Laurent Hoebrechts
Laurent Hoebrechts Journaliste musique

Rap’n’Roll – Quand les Black Keys invitent le gratin du rap, cela donne une fusion des genres particulièrement juteuse.

« Blakroc »

Distribué par V2.

De tout temps, le rock et le rap ont entretenu des relations tumultueuses. Une sorte d’amour-haine qui les a autant amenés à fricoter ensemble qu’à se toiser. Avec le projet Blakroc, place à la première option, le grand raout £cuménique. Et autant l’écrire d’emblée, il est épatant.

A l’origine de l’aventure, on trouve les Black Keys. Soit le chanteur/guitariste Dan Auerbach et le batteur/ producteur Patrick Carney, duo de blancs-becs experts en blues-rock juteux. Comme d’habitude, le menu privilégie la gastronomie à l’ancienne, soul food à base de riffs gras et de groove frémissant. Cette fois, au moment de dresser la table, les Black Keys ont cependant rajouté des couverts pour inviter une série de rappeurs. Ce n’est qu’à moitié étonnant: déjà, sur leur précédent Attack & Release (2008) produit par Danger Mouse, le duo avait glissé des éléments hip hop, par petites touches. A croire que cela leur a donné l’envie de pousser plus loin l’expérience.

Fines gâchettes

La liste des participants est impressionnante. Aidés par Damon Mash, co-fondateur avec Jay-Z du label Roc-A-Fella – qu’il quittera en 2004 -, les Black Keys ont confectionné un casting cinq étoiles. Au générique de ce Blakroc, défilent ni plus ni moins que Ludacris, Mos Def, Q-Tip, RZA, Raekwon, Pharoahe Monch, Jim Jones… Ne manque plus que le roi Jay-Z justement? Pas de problème, le nouveau-venu Noe fera plus que l’affaire, frappant de mimétisme sur le titre Hard Times.
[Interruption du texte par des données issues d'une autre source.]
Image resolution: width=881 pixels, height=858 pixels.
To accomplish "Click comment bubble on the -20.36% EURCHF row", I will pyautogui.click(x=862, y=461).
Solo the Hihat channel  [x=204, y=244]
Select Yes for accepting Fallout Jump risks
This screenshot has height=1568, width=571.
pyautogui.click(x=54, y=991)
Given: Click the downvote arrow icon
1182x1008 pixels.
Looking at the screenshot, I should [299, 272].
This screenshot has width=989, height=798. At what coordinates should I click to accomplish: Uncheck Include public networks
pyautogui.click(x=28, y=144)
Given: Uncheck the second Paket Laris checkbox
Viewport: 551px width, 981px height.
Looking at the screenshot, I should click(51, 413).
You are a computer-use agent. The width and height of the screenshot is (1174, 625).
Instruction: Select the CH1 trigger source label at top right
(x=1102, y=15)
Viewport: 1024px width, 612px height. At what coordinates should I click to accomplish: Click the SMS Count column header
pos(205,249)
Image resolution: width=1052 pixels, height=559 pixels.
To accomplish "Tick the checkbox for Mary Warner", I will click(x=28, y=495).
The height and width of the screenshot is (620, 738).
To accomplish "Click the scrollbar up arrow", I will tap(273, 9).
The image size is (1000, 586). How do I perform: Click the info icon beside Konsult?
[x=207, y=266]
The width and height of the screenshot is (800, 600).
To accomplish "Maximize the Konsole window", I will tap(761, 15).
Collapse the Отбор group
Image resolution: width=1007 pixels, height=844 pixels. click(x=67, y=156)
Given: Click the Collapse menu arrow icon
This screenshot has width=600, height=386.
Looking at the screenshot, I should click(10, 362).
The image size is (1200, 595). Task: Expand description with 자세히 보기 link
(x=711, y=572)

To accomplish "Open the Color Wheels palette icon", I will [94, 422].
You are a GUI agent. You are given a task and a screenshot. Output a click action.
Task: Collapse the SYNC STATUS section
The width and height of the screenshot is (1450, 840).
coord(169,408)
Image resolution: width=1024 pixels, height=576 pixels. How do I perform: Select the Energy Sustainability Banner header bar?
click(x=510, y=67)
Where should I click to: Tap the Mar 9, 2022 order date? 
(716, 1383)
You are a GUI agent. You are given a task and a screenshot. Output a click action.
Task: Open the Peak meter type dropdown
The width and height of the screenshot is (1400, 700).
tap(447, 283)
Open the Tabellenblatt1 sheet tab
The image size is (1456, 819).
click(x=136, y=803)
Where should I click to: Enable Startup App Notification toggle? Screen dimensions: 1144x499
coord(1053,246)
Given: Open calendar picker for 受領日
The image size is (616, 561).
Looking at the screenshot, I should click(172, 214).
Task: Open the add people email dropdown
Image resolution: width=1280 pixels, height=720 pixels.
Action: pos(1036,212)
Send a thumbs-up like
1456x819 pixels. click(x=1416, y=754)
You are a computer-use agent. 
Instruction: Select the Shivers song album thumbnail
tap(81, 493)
Au moment de lancer les échanges, une règle est fixée: pas de sample, que des instruments et des voix « live » (seule « exception », la contribution post-mortem de feu Ol’ Dirty Bastard sur Coochie). Aux Black Keys donc de balancer le riff qui va tourner, de faire mijoter le groove sur lequel les rappeurs vont pouvoir se lâcher.

Evidemment, rassembler autant de fines gâchettes n’est pas forcément une garantie de réussite. Pourtant la sauce prend dès l’entame. C’est le titre Coochie et sa batterie éléphantesque, suivi de On The Vista, beat élastique et glissando électrique, sur lequel Mos Def (photo) se promène avec toute la félinité qu’on lui connaît. Les membres du Wu Tang (RZA et Raekwon) sont particulièrement à la fête, leur grain vocal rocailleux s’alliant parfaitement au blues-rock poisseux des Black Keys.

Au final, le projet Blakroc a cette grande qualité: ne jamais chercher la performance à tout prix, le gimmick pour le gimmick. Réalisé à la cool, le disque a souvent la fraîcheur et la spontanéité d’un b£uf entre musiciens, capté sur le vif. Le pari n’était pourtant pas gagné, et jusqu’au bout, les Black Keys restent fidèles à leur cahier des charges. Pas question de demi-mesure. Malgré cette exigence, rien ici n’apparaît cependant forcé ou affecté. C’est peut-être cela la vraie définition d’une fusion des genres. Le type d’exercice qui est d’autant plus intéressant qu’il se fait invisible.